• Material supplied
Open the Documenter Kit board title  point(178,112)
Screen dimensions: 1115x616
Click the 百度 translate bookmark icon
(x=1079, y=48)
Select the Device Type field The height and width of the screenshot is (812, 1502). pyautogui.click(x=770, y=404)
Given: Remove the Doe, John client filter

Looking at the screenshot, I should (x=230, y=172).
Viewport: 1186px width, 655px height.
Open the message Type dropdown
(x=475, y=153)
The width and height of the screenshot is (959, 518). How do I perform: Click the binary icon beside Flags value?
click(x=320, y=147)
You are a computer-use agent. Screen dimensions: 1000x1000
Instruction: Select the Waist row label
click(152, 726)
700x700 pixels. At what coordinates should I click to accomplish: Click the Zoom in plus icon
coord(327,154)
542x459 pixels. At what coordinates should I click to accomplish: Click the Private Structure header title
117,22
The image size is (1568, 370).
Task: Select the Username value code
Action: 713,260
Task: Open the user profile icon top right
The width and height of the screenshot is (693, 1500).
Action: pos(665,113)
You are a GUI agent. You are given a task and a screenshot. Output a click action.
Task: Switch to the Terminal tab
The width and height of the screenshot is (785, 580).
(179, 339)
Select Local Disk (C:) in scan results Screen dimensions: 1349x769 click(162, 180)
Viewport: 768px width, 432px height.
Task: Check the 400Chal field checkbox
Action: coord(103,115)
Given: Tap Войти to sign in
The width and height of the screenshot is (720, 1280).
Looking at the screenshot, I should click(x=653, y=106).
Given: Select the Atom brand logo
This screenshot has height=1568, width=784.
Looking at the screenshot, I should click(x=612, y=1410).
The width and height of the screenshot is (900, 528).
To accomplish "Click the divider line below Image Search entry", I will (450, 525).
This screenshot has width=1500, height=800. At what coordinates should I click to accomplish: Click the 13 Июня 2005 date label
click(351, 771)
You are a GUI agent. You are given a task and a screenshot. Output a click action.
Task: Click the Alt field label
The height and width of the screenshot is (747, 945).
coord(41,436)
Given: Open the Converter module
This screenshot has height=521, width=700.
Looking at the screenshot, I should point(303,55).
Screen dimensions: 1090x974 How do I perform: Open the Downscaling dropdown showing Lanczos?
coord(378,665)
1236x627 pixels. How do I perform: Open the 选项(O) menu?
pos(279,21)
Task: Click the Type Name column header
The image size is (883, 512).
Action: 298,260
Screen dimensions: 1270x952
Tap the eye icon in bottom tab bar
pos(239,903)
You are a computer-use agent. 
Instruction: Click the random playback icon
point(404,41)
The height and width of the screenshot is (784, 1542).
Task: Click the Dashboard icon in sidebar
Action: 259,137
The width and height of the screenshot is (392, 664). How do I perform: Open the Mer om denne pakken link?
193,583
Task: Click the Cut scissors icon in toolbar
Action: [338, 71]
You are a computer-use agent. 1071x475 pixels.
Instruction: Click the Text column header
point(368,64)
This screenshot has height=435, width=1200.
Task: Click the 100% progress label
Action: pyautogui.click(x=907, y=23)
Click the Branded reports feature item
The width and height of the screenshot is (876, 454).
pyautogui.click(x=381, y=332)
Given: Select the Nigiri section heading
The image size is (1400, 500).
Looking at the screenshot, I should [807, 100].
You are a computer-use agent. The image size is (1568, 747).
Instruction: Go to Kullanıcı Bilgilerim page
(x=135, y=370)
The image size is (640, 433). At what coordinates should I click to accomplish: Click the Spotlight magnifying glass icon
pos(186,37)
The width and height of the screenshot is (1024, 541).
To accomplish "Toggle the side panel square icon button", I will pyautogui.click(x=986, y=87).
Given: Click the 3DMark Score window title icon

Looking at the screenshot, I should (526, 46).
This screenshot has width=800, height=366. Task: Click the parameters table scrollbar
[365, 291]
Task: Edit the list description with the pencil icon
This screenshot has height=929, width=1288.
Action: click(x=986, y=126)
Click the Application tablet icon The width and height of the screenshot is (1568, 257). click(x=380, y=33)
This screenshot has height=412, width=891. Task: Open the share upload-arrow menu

• Description of the task
Every line in the listing above should be repeated exactly.

• Solution below
Open the Documenter Kit board title  point(178,112)
Screen dimensions: 1115x616
Click the 百度 translate bookmark icon
(x=1079, y=48)
Select the Device Type field The height and width of the screenshot is (812, 1502). pyautogui.click(x=770, y=404)
Given: Remove the Doe, John client filter

Looking at the screenshot, I should (x=230, y=172).
Viewport: 1186px width, 655px height.
Open the message Type dropdown
(x=475, y=153)
The width and height of the screenshot is (959, 518). How do I perform: Click the binary icon beside Flags value?
click(x=320, y=147)
You are a computer-use agent. Screen dimensions: 1000x1000
Instruction: Select the Waist row label
click(152, 726)
700x700 pixels. At what coordinates should I click to accomplish: Click the Zoom in plus icon
coord(327,154)
542x459 pixels. At what coordinates should I click to accomplish: Click the Private Structure header title
117,22
The image size is (1568, 370).
Task: Select the Username value code
Action: 713,260
Task: Open the user profile icon top right
The width and height of the screenshot is (693, 1500).
Action: pos(665,113)
You are a GUI agent. You are given a task and a screenshot. Output a click action.
Task: Switch to the Terminal tab
The width and height of the screenshot is (785, 580).
(179, 339)
Select Local Disk (C:) in scan results Screen dimensions: 1349x769 click(162, 180)
Viewport: 768px width, 432px height.
Task: Check the 400Chal field checkbox
Action: coord(103,115)
Given: Tap Войти to sign in
The width and height of the screenshot is (720, 1280).
Looking at the screenshot, I should click(x=653, y=106).
Given: Select the Atom brand logo
This screenshot has height=1568, width=784.
Looking at the screenshot, I should click(x=612, y=1410).
The width and height of the screenshot is (900, 528).
To accomplish "Click the divider line below Image Search entry", I will (450, 525).
This screenshot has width=1500, height=800. At what coordinates should I click to accomplish: Click the 13 Июня 2005 date label
click(351, 771)
You are a GUI agent. You are given a task and a screenshot. Output a click action.
Task: Click the Alt field label
The height and width of the screenshot is (747, 945).
coord(41,436)
Given: Open the Converter module
This screenshot has height=521, width=700.
Looking at the screenshot, I should point(303,55).
Screen dimensions: 1090x974 How do I perform: Open the Downscaling dropdown showing Lanczos?
coord(378,665)
1236x627 pixels. How do I perform: Open the 选项(O) menu?
pos(279,21)
Task: Click the Type Name column header
The image size is (883, 512).
Action: 298,260
Screen dimensions: 1270x952
Tap the eye icon in bottom tab bar
pos(239,903)
You are a computer-use agent. 
Instruction: Click the random playback icon
point(404,41)
The height and width of the screenshot is (784, 1542).
Task: Click the Dashboard icon in sidebar
Action: 259,137
The width and height of the screenshot is (392, 664). How do I perform: Open the Mer om denne pakken link?
193,583
Task: Click the Cut scissors icon in toolbar
Action: [338, 71]
You are a computer-use agent. 1071x475 pixels.
Instruction: Click the Text column header
point(368,64)
This screenshot has height=435, width=1200.
Task: Click the 100% progress label
Action: pyautogui.click(x=907, y=23)
Click the Branded reports feature item
The width and height of the screenshot is (876, 454).
pyautogui.click(x=381, y=332)
Given: Select the Nigiri section heading
The image size is (1400, 500).
Looking at the screenshot, I should [807, 100].
You are a computer-use agent. The image size is (1568, 747).
Instruction: Go to Kullanıcı Bilgilerim page
(x=135, y=370)
The image size is (640, 433). At what coordinates should I click to accomplish: Click the Spotlight magnifying glass icon
pos(186,37)
The width and height of the screenshot is (1024, 541).
To accomplish "Toggle the side panel square icon button", I will pyautogui.click(x=986, y=87).
Given: Click the 3DMark Score window title icon

Looking at the screenshot, I should (526, 46).
This screenshot has width=800, height=366. Task: Click the parameters table scrollbar
[365, 291]
Task: Edit the list description with the pencil icon
This screenshot has height=929, width=1288.
Action: click(x=986, y=126)
Click the Application tablet icon The width and height of the screenshot is (1568, 257). click(x=380, y=33)
This screenshot has height=412, width=891. Task: Open the share upload-arrow menu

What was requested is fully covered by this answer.